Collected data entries

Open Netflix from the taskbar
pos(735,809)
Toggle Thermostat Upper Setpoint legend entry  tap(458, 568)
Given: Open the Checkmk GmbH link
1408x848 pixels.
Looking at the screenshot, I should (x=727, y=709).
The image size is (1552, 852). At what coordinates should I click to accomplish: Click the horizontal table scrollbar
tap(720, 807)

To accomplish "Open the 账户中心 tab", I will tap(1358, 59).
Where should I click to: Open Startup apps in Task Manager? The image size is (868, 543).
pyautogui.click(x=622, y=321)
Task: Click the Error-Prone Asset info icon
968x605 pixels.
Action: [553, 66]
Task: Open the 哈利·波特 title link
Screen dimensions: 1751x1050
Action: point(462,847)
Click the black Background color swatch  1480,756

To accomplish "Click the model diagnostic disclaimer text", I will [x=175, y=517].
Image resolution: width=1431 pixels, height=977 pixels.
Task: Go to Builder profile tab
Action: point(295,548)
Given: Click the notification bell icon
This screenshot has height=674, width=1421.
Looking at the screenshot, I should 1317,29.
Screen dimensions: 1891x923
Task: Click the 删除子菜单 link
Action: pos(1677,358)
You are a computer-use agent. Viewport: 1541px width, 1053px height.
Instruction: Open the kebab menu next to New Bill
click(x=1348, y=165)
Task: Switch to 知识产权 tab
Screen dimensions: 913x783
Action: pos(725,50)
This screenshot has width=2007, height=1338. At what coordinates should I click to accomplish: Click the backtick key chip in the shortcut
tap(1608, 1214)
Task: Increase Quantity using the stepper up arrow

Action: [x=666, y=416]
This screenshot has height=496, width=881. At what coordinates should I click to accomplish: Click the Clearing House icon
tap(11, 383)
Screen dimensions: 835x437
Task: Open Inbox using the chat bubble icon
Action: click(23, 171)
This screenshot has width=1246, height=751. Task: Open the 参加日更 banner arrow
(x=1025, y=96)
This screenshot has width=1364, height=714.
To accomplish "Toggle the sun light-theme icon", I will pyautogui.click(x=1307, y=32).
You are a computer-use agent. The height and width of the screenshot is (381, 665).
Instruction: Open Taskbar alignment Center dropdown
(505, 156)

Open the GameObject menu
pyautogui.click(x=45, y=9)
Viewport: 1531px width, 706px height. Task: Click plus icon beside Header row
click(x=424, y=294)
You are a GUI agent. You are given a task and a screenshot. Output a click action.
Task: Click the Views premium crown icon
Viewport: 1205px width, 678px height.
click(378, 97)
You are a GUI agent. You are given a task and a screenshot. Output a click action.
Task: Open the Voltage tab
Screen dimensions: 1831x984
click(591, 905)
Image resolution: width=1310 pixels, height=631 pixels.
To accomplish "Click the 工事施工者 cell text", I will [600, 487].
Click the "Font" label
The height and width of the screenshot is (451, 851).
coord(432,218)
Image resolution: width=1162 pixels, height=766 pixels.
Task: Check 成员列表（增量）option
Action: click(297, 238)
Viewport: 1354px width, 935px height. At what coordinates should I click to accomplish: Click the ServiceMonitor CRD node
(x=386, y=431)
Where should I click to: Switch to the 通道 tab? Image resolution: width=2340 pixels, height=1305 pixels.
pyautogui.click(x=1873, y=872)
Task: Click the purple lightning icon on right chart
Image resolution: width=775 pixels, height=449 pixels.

> **Problem to solve**
Give back exactly the lines above starting at the line where "Where should I click to: Open" appears and ending at the line where "Click the black" appears, both included, with no other lines.

> **Expected output**
Where should I click to: Open Startup apps in Task Manager? The image size is (868, 543).
pyautogui.click(x=622, y=321)
Task: Click the Error-Prone Asset info icon
968x605 pixels.
Action: [553, 66]
Task: Open the 哈利·波特 title link
Screen dimensions: 1751x1050
Action: point(462,847)
Click the black Background color swatch  1480,756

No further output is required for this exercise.